Gdy mówimy słowo Porsche, jedynym modelem, jaki od razu przychodzi do głowy jest 911. Choć to najbardziej kultowe i pożądane auto tego producenta, mogłoby nie przetrwać do współczesności, gdyby nie Cayenne.
Debiutujące w 2002 roku, było pierwszym SUV-em tego producenta. Było też modelem, który sprawił, że Porsche w końcu zaczęło zarabiać pieniądze i… mogło sobie pozwolić na opracowywanie kolejnych samochodów sportowych.
Teraz Cayenne pojawia się w czwartej generacji. Na tle poprzednich zmiana jest diametralna. Otóż zamiast silnika spalinowego, to auto korzysta z napędu czysto elektrycznego.
Co istotne, jego premiera nie oznacza końca dla poprzednika. Oba modele będą uzupełniać się na rynku. Należy też oczekiwać, że spalinowe Cayenne, które w aktualnym wcieleniu jest w produkcji od 2017 roku, przejdzie kolejną metamorfozę. Niewykluczone, że zachowa tę samą platformę, ale otrzyma wygląd zbliżony do elektryka.
Porsche Cayenne Electric: Macan z plusem
Porsche Cayenne Electric stylistycznie czerpie garściami z Macana na prąd, który z kolei jest zapatrzony w Taycana.
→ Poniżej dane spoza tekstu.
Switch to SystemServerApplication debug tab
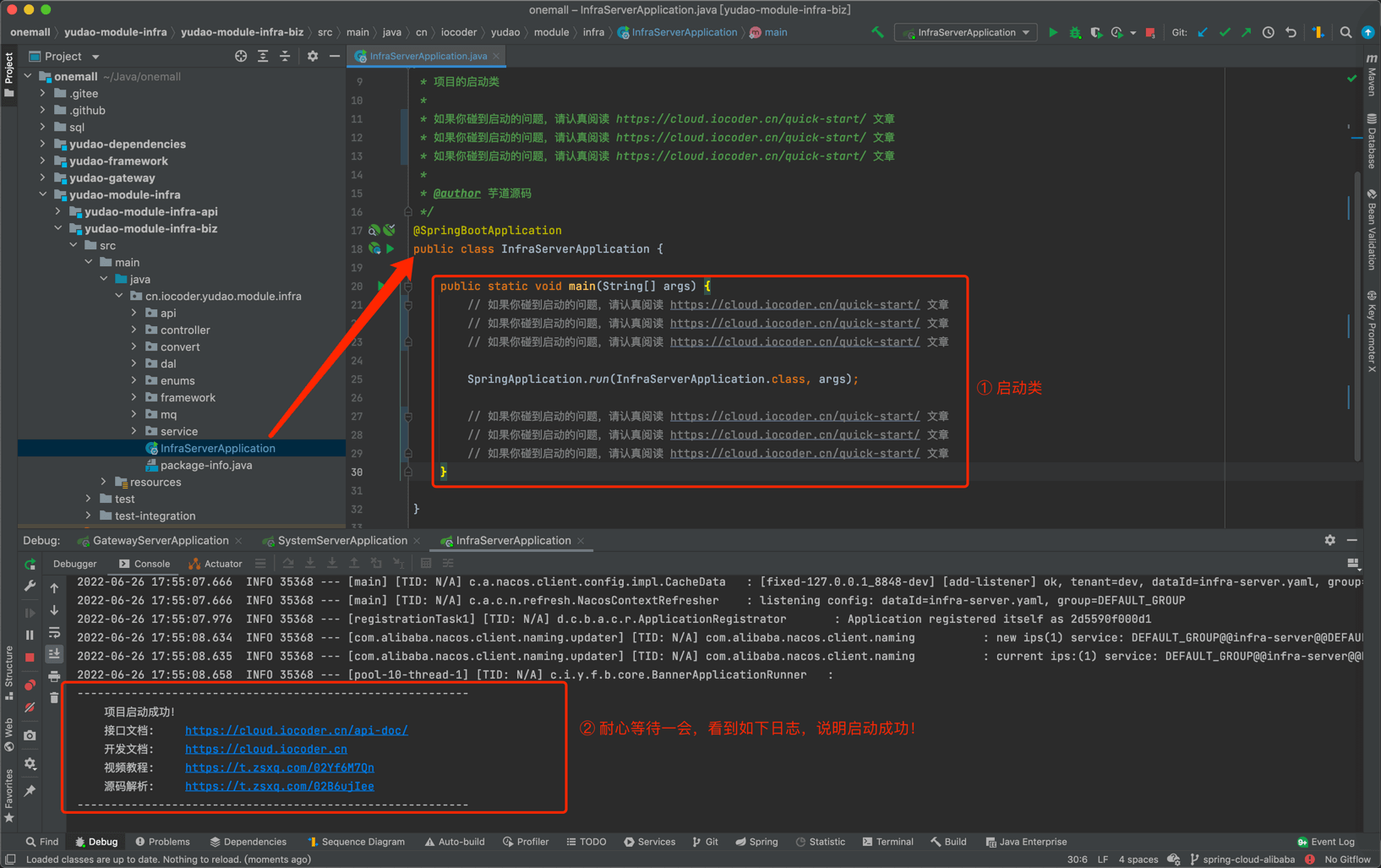The width and height of the screenshot is (1381, 868). [341, 541]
Ma więc zbliżony do niego rysunek przodu, proporcje porównywalne z tymi w aktualnym Cayenne, oraz oryginalnie zaprojektowany tył. Tutaj na pierwszy plan wysuwają się diodowe lampy, a także lamelki pod pokrywą bagażnika i dodatkowe żłobienia w zderzaku.
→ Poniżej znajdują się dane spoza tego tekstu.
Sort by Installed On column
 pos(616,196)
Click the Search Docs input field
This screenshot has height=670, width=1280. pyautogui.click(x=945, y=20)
Najnowsze wcielenie elektrycznego SUV-a z Zuffenhausen oparto na platformie PPE (Premium Platform Electric), którą wykorzystano już m.in. w Macanie Electric oraz w Audi Q6 i A6 e-tron. Z dobrocią inwentarza otrzymał on również 800-woltową architekturą elektroniczną.
W aucie na prąd jej zastosowanie oznacza jedno. To ultraszybkie ładowanie. Choć Porsche Cayenne Electric nie dorównuje Xpengowi G9 (525 kW), razem z BMW iX3 dzierży palmę pierwszeństwa pod tym względem wśród aut europejskich. Maksymalnie przyjmuje bowiem prąd z mocą 400 kW, co przekłada się na 15 minut na nabicie baterii w zakresie od 10 do 80%. W 10 minut ten niemiecki SUV zwiększa swój zasięg o 300 km.
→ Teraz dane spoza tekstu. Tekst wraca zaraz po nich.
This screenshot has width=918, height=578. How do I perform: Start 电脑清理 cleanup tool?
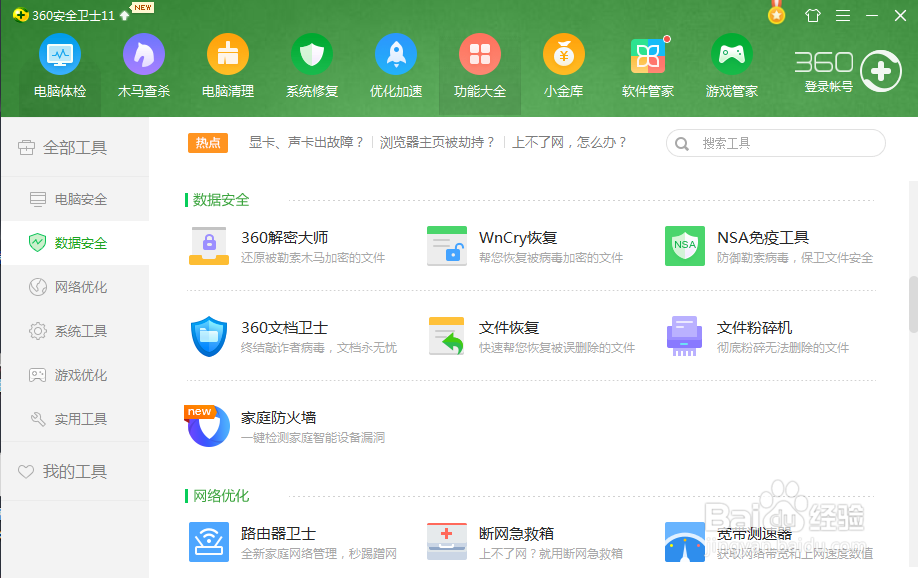[228, 67]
Akumulator trakcyjny Porsche Cayenne Electric Turbo ma pojemność 113 kW (brutto), co przekłada się na ponad 600 km zasięgu. W porównaniu z Taycanem wyróżnia się o 7% wyższą gęstością energetyczną oraz zmodernizowanym system zarządzania temperaturą. Ogniwa są chłodzone lub ogrzewane z obu stron, by równomiernie rozkładać ciepło w różnych scenariuszach jazdy.
I jeszcze jedno. Porsche Cayenne Electric to pierwszy samochód produkcyjny, w którym ładowanie może odbywać się… indukcyjnie. Służy do tego specjalny pad PWC, pompujący prąd z mocą 11 kW.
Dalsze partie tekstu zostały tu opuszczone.